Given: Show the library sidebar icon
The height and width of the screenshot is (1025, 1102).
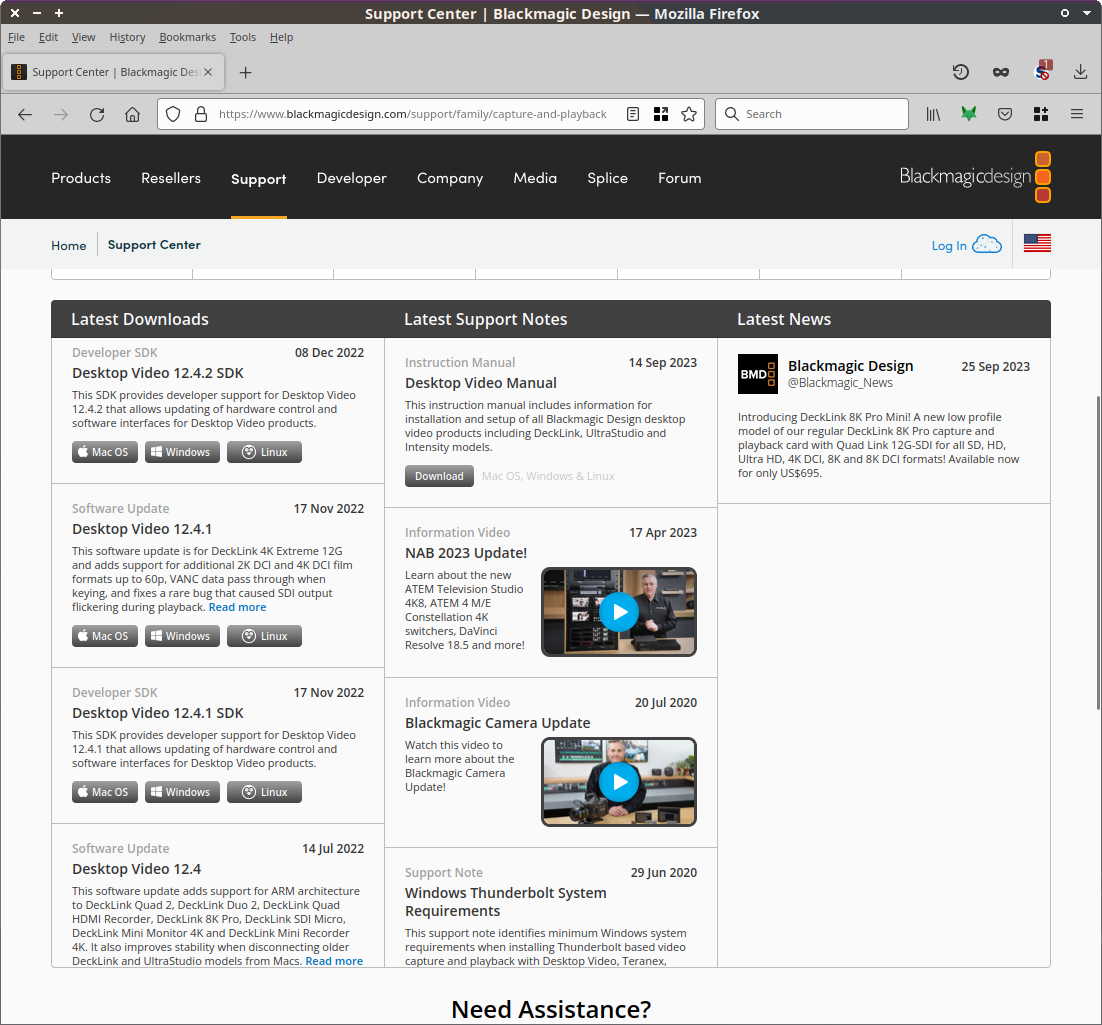Looking at the screenshot, I should [933, 114].
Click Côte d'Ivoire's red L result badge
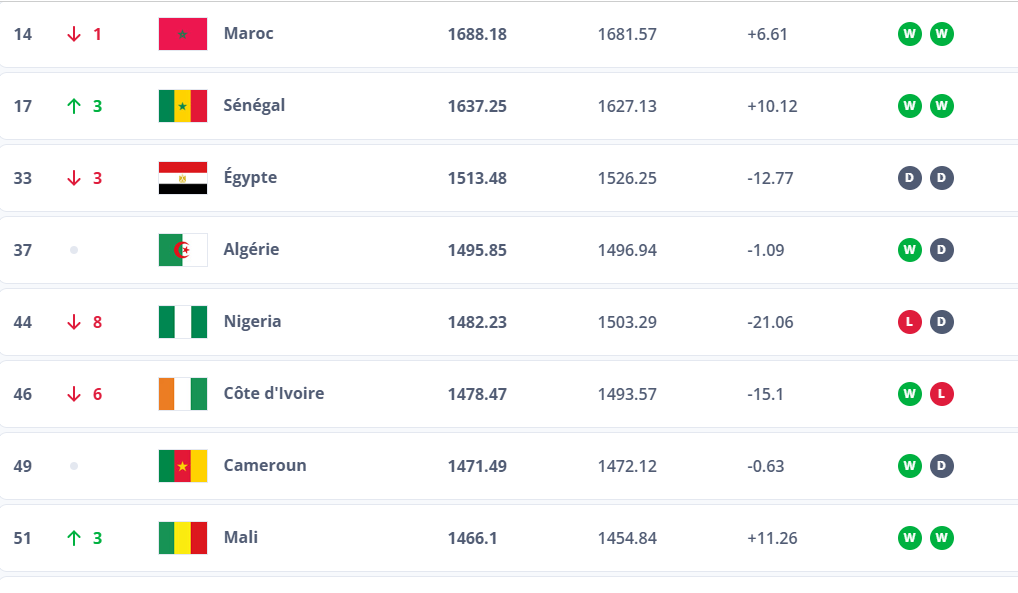 [942, 394]
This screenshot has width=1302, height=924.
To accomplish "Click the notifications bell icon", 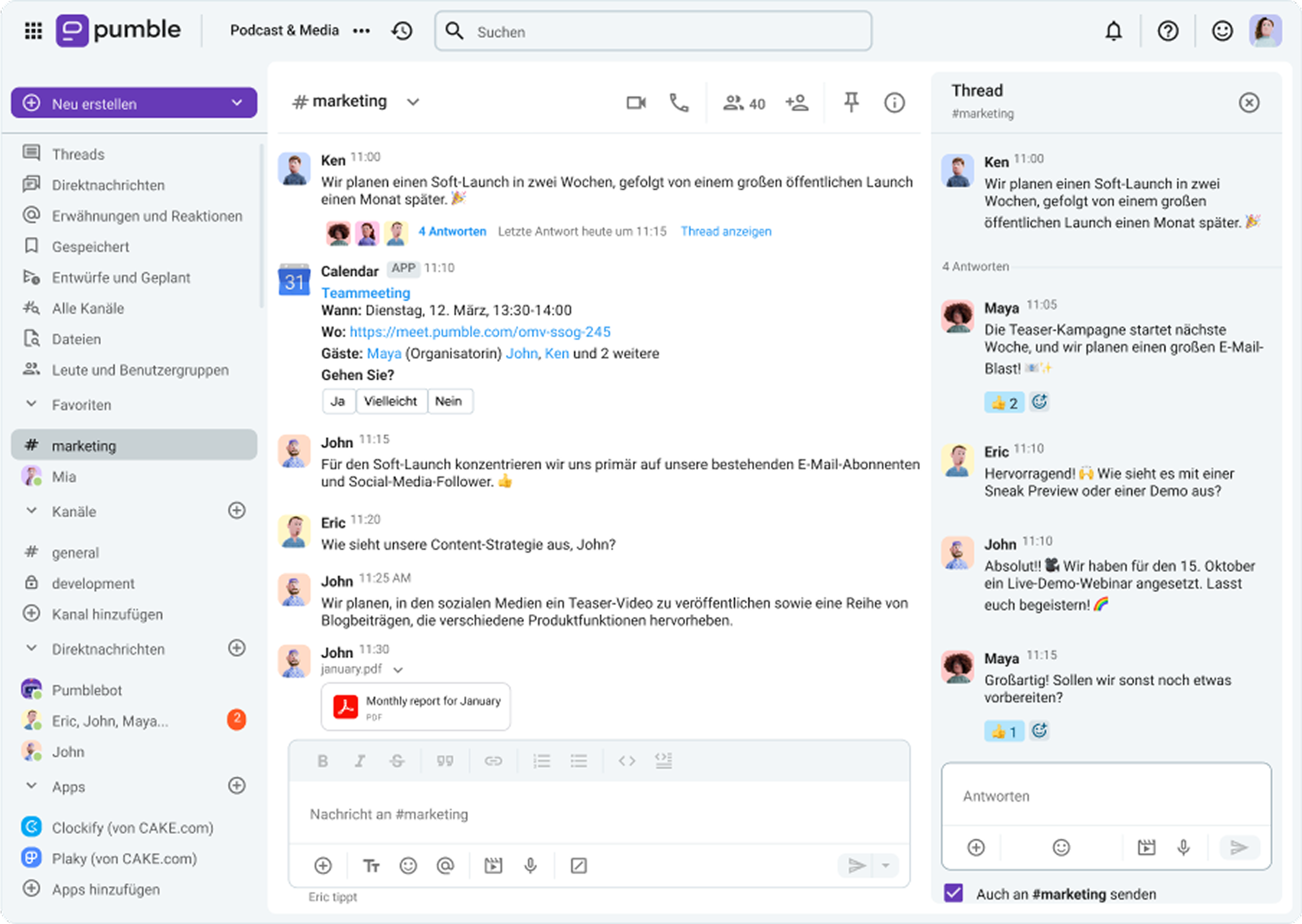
*-*-*
_EXERCISE DIRECTIONS_
Rewrite the data above, substituting "symbol" for every "icon" and keeping everything else the same, but leave out the pictures.

_EXERCISE SOLUTION_
Given: Show the library sidebar symbol
The height and width of the screenshot is (1025, 1102).
Looking at the screenshot, I should [933, 114].
Click Côte d'Ivoire's red L result badge
 [942, 394]
This screenshot has width=1302, height=924.
To accomplish "Click the notifications bell symbol", 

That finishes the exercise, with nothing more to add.